Collected data entries:
════════════════

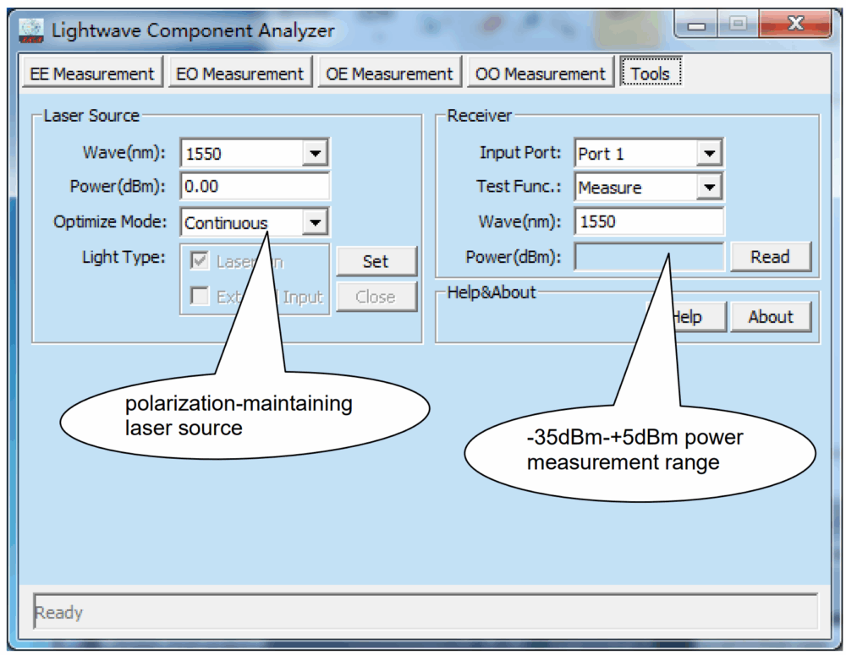This screenshot has height=655, width=846.
Task: Click the Set button
Action: pyautogui.click(x=376, y=262)
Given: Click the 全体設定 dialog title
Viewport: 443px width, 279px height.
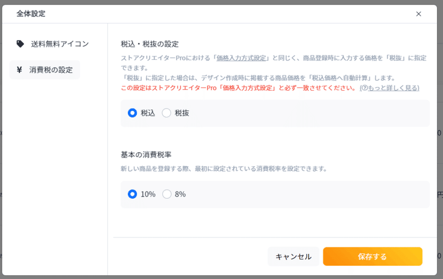Looking at the screenshot, I should coord(31,13).
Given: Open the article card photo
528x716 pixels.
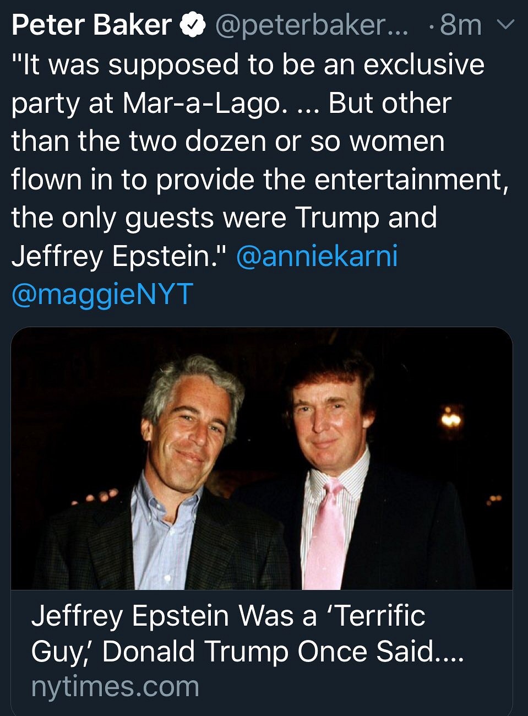Looking at the screenshot, I should tap(262, 458).
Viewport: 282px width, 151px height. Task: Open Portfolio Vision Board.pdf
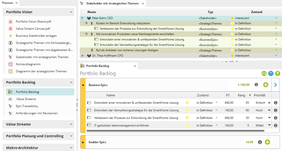pyautogui.click(x=33, y=21)
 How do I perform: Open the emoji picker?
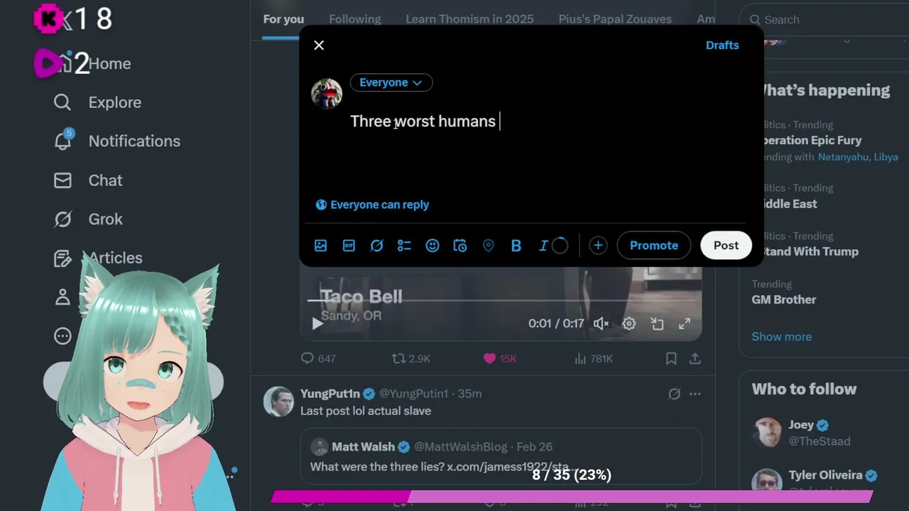(x=432, y=246)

════════════════

Task brief:
Your copy should consist only of the lines from the one containing "Viewport: 282px width, 151px" through the last line of the entries above, reproduced exactly, without pictures.

Problem solution:
Viewport: 282px width, 151px height. Task: Open Portfolio Vision Board.pdf
pyautogui.click(x=33, y=21)
 How do I perform: Open the emoji picker?
(x=432, y=246)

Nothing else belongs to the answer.